Sejak itu, hubungan antara Aceh dan Turki Utsmaniyah terjalin dengan baik. "Selain Turki, Aceh juga menjalin kerja sama dalam bidang perdagangan dan militer dengan Kerajaan Islam di India, negara-negara Arab, dan beberapa kerajaan di Jawa," tulis para penulis.

"Snouck Hurgronje, penasehat Urusan Pribumi untuk pemerintah Kolonial Belanda mendengar berbagai cerita yang beredar di masyarakat bahwa orang Aceh adalah campuran keturunan Arab, Persia, dan Turki," lanjutnya.

Asumsi ini, menurut Denys Lombard, seorang orientalis Prancis, tampaknya tidak terbentuk lama pada waktu itu. Munculnya gagasan semacam itu mungkin dipicu oleh semangat untuk terus melawan penjajah dari Eropa Kristen.

Kesultanan Aceh adalah salah satu kerajaan Islam di Nusantara, mereka berperan dalam perlawanan terhadap Portugis. Sultan Ali Mughayat Syah pernah menaklukkan armada Portugis yang dipimpin oleh Jorge de Brito di laut lepas pada Mei 1521.

Putra sulungnya, Salahuddin, yang menggantikannya, juga menyerang Malaka pada tahun 1537, namun tidak berhasil. Putra bungsu Mughayat Shah bernama 'Alauddin al-Kahhar Ri'ayat Shah menggantikan saudaranya pada tahun 1539 dan memperkuat Kesultanan Aceh.

Sultan Alauddin memiliki pasukan yang terdiri dari orang Turki, Kamboja, dan Malabar. Sultan Alauddin sendiri dua kali menyerang Malaka (1547-1568). Pada tahun 1562, seorang utusan dari Aceh meminta meriam kepada Sultan Turki untuk melawan Portugis.

Juga diceritakan bahwa beberapa kerajaan Hindu-Buddha di Asia Tenggara bersedia masuk Islam jika Turki Utsmaniyah bersedia memberikan bantuan. Turki sendiri siap membantu dengan senjata dan ahli. Beberapa kapal disediakan untuk berangkat dengan utusan dari Aceh.

Meskipun menunggu beberapa saat, meriam akhirnya tiba di Aceh. Dari beberapa kapal yang dikirim, hanya dua yang langsung menuju Aceh karena yang lainnya terpaksa berbelok untuk menumpas pemberontakan yang terjadi di Yaman.

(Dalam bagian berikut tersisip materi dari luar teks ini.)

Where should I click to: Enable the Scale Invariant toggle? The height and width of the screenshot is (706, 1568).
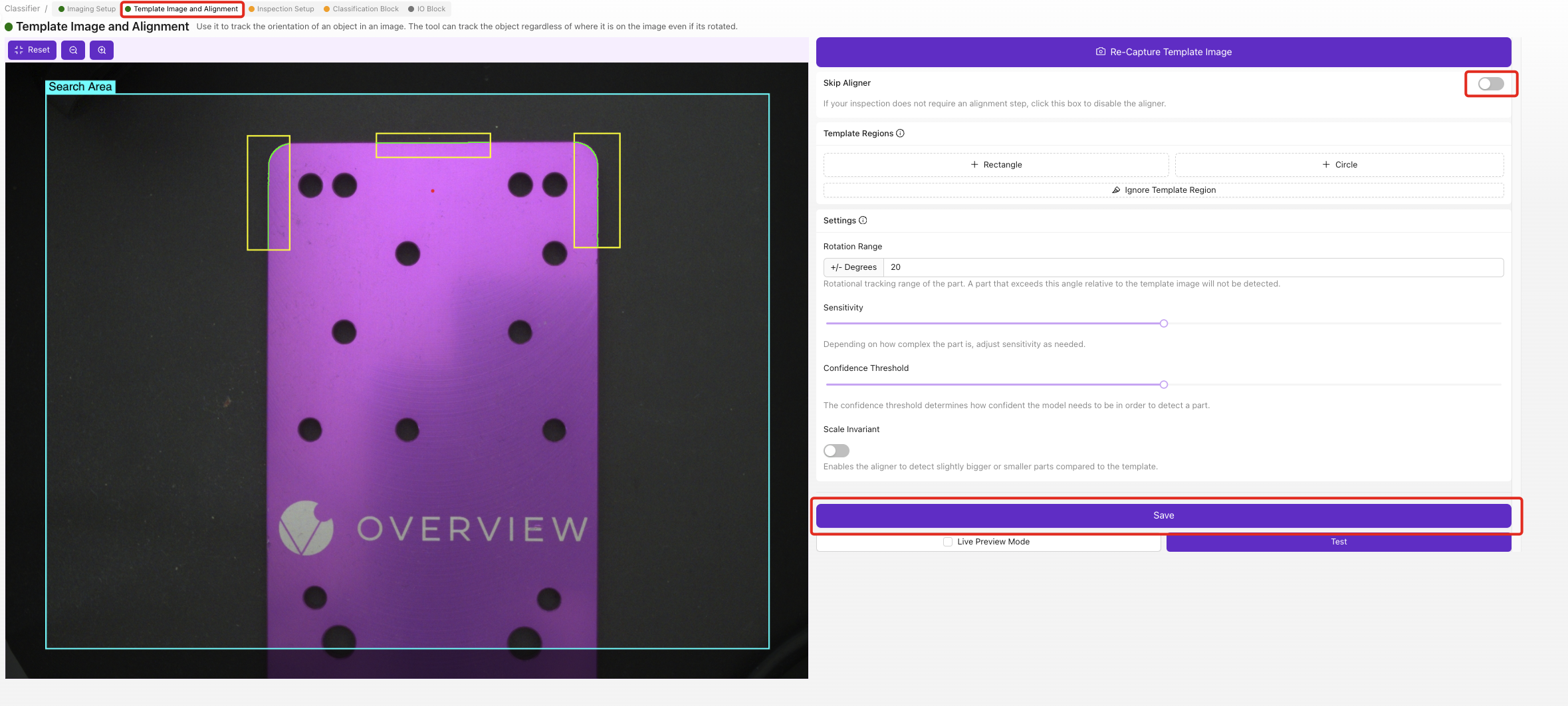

Bantuan dari Turki tiba di Aceh berupa senjata, dan 300 ahli profesional dalam bidang teknik, militer, ekonomi, dan hukum konstitusi. Di antara senjata yang dikirim adalah sebuah meriam besar yang dikenal sebagai Meriam Lada Secupak.

Begitulah bagaimana Ottoman ternyata meninggalkan jejak di Indonesia, dalam hal ini pada Kesultanan Aceh, terutama ketika berperang melawan Portugis dan Belanda.